The Financial Accounting Standards Board (FASB) met yesterday to discuss, among other things, the now infamous mark-to-market laws (MTM). After much deliberation, the rules have finally been changed. These fair value accounting rules contributed to the downfall of major firms last year such as Lehman, Wachovia, and Washington Mutual. And former FDIC chairman William M. Isaac told a House Financial Services subcommittee last march that "MTM accounting has destroyed well over $500 billion of capital in our financial system."
Until yesterday, MTM rules required firms to value assets on their balance sheet based on whatever price they could get from them in the market on that day (instead of what they are probably worth in the long-term). Financial firms are also required to hold a certain amount of capital relative to the asset debt they hold. When values on assets linked to mortgage-backed securities (MBSes) dropped last year banks were left scrambling to find additional capital to balance their ratios. Unable to quickly recapitalize, Lehman was forced to declare bankruptcy.
But this has now changed. Yesterday, FASB staff determined they will:
"Affirm that the objective of fair value when the market for an asset is not active is the price that would be received to sell the asset in an orderly transaction (that is, not a forced liquidation or distressed sale) between market participants at the measurement date under current market conditions (that is, in the inactive market)."

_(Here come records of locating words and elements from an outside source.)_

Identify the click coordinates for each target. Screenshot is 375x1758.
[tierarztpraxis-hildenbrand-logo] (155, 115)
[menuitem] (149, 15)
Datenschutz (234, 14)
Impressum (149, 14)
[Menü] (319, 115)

In English this means that when markets are determined to be frozen or inactive, like when the MBS chaos threw into question their values, then financial firms can set the price of their asset as if they were selling in a stable market. They can project down the road what the value of the asset would be if there was no market volatility. Basically, banks are largely free to use their own judgment in setting asset values.
The FASB provides various rules and recommendations for how to properly do this, and it also emphasizes transparency requirements for firms as they set prices.
Of course this does open the door for fraud, and banks over valuing their assets in order to leverage more cash into investments. This has been a fear in changing the laws. However, that's why we have regulatory organizations, to enforce the laws and referee the rules of the game.
I said on March 24 that, "Varied opportunity cost and subjective value mean that you can't effectively mark-to-market an asset in an economic downturn. The market is made up of varying actors with varying perspectives that can't meaningfully be lumped together." The new FASB laws reflect that concern and create a more fluid process that doesn't try to box in market principals.
Of course we do have to look for what unintended consequences might result from this rule change. WSJ wrote yesterday that the new MTM regulations create a disincentive for banks to sell Legacy Assets through the TALF and PPiP initiatives set up be the Fed and Treasury. And Reuters reported Morgan Stanley analysts said the change might reduce potential earnings in a volatile market.